You are viewing a plain text version of this content. The canonical link for it is here.
Posted to users@jackrabbit.apache.org by Gary Long <lo...@magillem.com> on 2010/06/25 11:42:02 UTC

How to handle the colon character within fulltext search?

Hello there :)

I'm using the fulltext search feature of Jackrabbit and i'm facing a 
little problem with the colon character (:). For example, if I search 
for a mail which subject is "Tr : Tr : your response", I can't find it. 
If I search for "your response" the e-mail is found.

my sql query is :

SELECT * FROM mnt:resource WHERE (contains(jcr:text, '*tr: tr: your 
response*') OR contains(jcr:name, '*tr: tr: your response*');

Thank you for your help :)

Gary Long



Re: How to handle the colon character within fulltext search?

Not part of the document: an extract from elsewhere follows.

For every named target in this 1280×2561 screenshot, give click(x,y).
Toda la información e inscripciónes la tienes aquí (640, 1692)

Posted by Alexander Klimetschek <ak...@day.com>.
On Fri, Jun 25, 2010 at 13:59, Gary Long <lo...@magillem.com> wrote:
> I tried this method but it didn't do anything : /
>
> Here is my code :
>
> String param = "Tr: Tr: your response";
> String escapedParam =
> org.apache.jackrabbit.util.Text.escapeIllegalXpathSearchChars(param);
> String query = SELECT * FROM mnt:resource WHERE (contains(jcr:text, '*"+
> escapedParam +"*') OR contains(jcr:name, '*"+ escapedParam +"*').
>
> In debug mode, I looked at the value of textQuery in the query and it is
> still "Tr: Tr your response". The colon character doesn't seems to be
> escaped. : /

Oh, this might be due to the fact of using SQL. I though the method
would work for both cases, as it is essentially an escaping for the
lucene full text search (IIUC).

Something must happen in the SQL query parser then, since
escapeIllegalXpathSearchChars() clearly escapes colons. See
http://svn.apache.org/repos/asf/jackrabbit/trunk/jackrabbit-jcr-commons/src/main/java/org/apache/jackrabbit/util/Text.java

Regards,
Alex

-- 
Alexander Klimetschek
alexander.klimetschek@day.com

Re: How to handle the colon character within fulltext search?

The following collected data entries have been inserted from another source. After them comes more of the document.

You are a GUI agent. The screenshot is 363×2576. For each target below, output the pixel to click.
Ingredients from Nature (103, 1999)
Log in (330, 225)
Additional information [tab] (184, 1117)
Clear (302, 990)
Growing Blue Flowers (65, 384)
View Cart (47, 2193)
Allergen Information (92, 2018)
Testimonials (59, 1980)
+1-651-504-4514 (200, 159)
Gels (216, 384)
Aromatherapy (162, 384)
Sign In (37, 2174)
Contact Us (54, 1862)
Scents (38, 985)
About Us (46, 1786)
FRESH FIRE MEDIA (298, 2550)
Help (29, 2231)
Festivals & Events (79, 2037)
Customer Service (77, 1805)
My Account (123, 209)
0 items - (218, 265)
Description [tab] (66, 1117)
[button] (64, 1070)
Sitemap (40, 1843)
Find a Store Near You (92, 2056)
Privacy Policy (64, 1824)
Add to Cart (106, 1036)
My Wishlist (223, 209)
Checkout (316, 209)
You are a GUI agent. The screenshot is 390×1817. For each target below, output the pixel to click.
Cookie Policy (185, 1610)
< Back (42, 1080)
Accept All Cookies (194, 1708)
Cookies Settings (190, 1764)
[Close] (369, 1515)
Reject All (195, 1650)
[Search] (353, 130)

Posted by Gary Long <lo...@magillem.com>.
Le 25/06/2010 14:19, Ard Schrijvers a écrit :
> Hello Gary,
>
> in the end, the part in the contains function gets delegated to the
> Lucene QueryParser. So, you can use Lucene query syntax in contains,
> for example query time boosting like 'myterm^10'  (unless it does not
> get swallowed by the xpath/sql parser of jackrabbit, like the ~ fuzzy
> char).
>
> Anyways, a colon means in lucene query parser that you search within a
> specific field, see [1] at *Fields*
>
> At the end of that page, it is explained how to escape special chars ( use \ )
>
> However, prefixing is again with a wildcard does not seem to work when
> I test it: I did not test it directly against lucene, so hard to say
> whether this is a lucene queryparser constraint in combination with
> query expansion for the wildcard or a jackrabbit issue.
>
> That said, I think in the end you do not want to use the prefix
> wildcard anyways: You'll run into terrible performance and memory
> useage problems: A general inverted indexes problem (which you can
> circumvent by indexing every term inverted as well...but that is not
> done by jackrabbit of course)
>
> Anyways, the working solution to your problem is to use 'like'. You
> are not doing a free text search actually (free text is on lucene
> terms, not on sentences)
>
> The xpath equivalent that works is for example:
>
> //*[jcr:like(@myprop, 'my:colon having sentence')]
>
> Though again, the jcr:like has bad scaling wrt performance and memory
>
> Regards Ard
>
> [1] http://lucene.apache.org/java/2_4_0/queryparsersyntax.html
>
> On Fri, Jun 25, 2010 at 1:59 PM, Gary Long<lo...@magillem.com>  wrote:
>    
>> Le 25/06/2010 12:17, Alexander Klimetschek a écrit :
>>      
>>> On Fri, Jun 25, 2010 at 11:42, Gary Long<lo...@magillem.com>    wrote:
>>>
>>>        
>>>> Hello there :)
>>>>
>>>> I'm using the fulltext search feature of Jackrabbit and i'm facing a
>>>> little
>>>> problem with the colon character (:). For example, if I search for a mail
>>>> which subject is "Tr : Tr : your response", I can't find it. If I search
>>>> for
>>>> "your response" the e-mail is found.
>>>>
>>>> my sql query is :
>>>>
>>>> SELECT * FROM mnt:resource WHERE (contains(jcr:text, '*tr: tr: your
>>>> response*') OR contains(jcr:name, '*tr: tr: your response*');
>>>>
>>>>          
>>> You should escape the query for the contains/jcr:contains function
>>> using the Text.escapeIllegalXpathSearchChars helper from
>>> jackrabbit-jcr-commons:
>>>
>>> http://wiki.apache.org/jackrabbit/EncodingAndEscaping#Escaping_values_in_queries
>>>
>>> Regards,
>>> Alex
>>>
>>>
>>>        
>> I tried this method but it didn't do anything : /
>>
>> Here is my code :
>>
>> String param = "Tr: Tr: your response";
>> String escapedParam =
>> org.apache.jackrabbit.util.Text.escapeIllegalXpathSearchChars(param);
>> String query = SELECT * FROM mnt:resource WHERE (contains(jcr:text, '*"+
>> escapedParam +"*') OR contains(jcr:name, '*"+ escapedParam +"*').
>>
>> In debug mode, I looked at the value of textQuery in the query and it is
>> still "Tr: Tr your response". The colon character doesn't seems to be
>> escaped. : /
>>
>> Regards,
>> Gary
>>
>>
>>
>>
>>      

Hello :)

I'll try to use xpath instead of sql to run the query but there is 
something I'm note sure about:  While using xpath, is it possible to 
specify multiple jcr:like or multiple jcr:contains constrains in a 
single query?

I read the documentation on [1] but there is no specific example.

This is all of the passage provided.